Patrick Candler, from the Castle Bytham Midsummer Festval committee, said the weekend was a huge success.
“The whole weekend was absolutely phenomenal,” he said. “The weather was, of course, brilliant - almost too hot really. We had people come but you could see them wilting in the sunshine.
“But all the traders reported having a good day and they love the setting.
“We couldn’t have asked for a better weekend - it was the best one yet.”
Those too hot were well tended to by first aiders on site and for those feeling a little thirsty, the beer tent provided cooling refreshments - and had completely sold out by the end of the event. The aromas from the barbecue also tempted people to buy tasty hot dogs and burgers, which again sold out, and the vegetarian visitors weren’t forgotten with plenty of options for them - and of course, ice creams proved popular.
Rutland band Tin Pigeons headlined the festival and according to Patrick were one of the highlights.
But there was a range of performers to appeal to all tastes and other bands that proved popular with visitors were local band Uninvited Guests - which were performing their biggest gig to date - and Chloe Lorentzen, who at just 12, was on the introducing stage compered by Rutland Radio.
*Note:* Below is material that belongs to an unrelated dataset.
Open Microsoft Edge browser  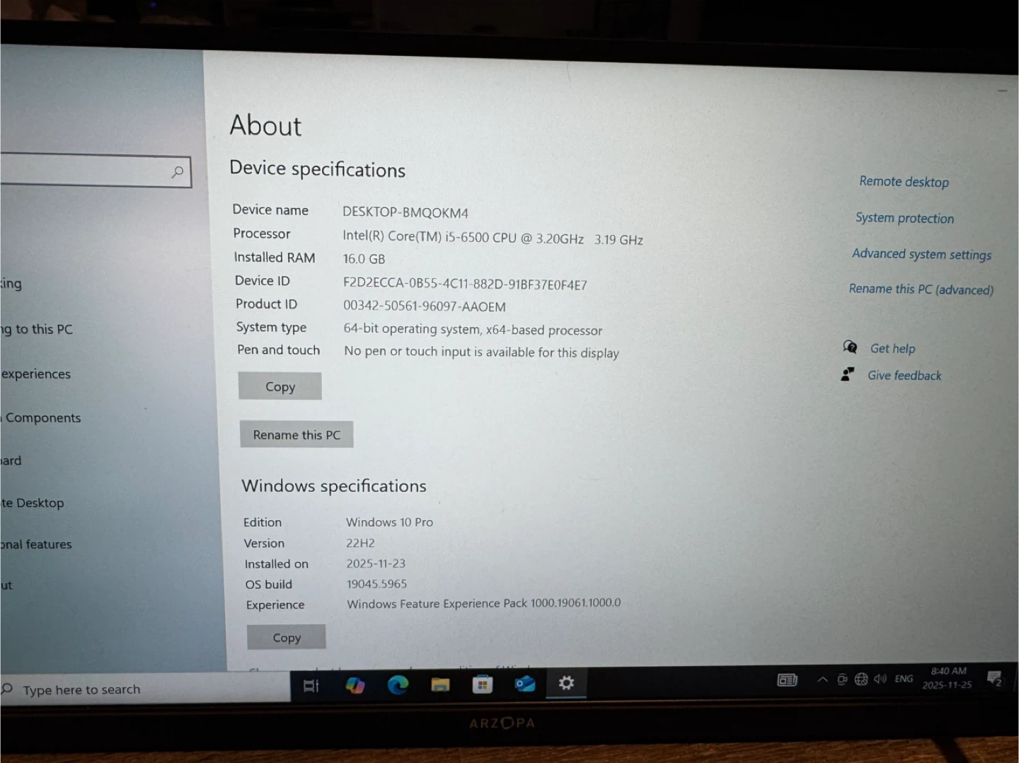(398, 684)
She had an excellent voice and were popular.
The Rutland Big Band also proved popular, performing two sets on Sunday, and parents were on hand to support their youngsters, performing from the Bythams School and the Swinstead Dance Academy.
Proceeds from the weekend will go to support local good causes, including the Lincolnshire and Nottinghamshire Air Ambulance and the village church, and although the final total is not yet known, Patrick said he was certain it would be the most realised during the event’s history.
But the primary aim of the event was to make sure people have a weekend of fun to remember and Patrick said this year’s event would be difficult to top.
Kate Goodman, chairman of the festival committee, also thanked he thousands of visitors who supported the event, and paid tribute to all the volunteers who contributed hugely to the weekend’s success.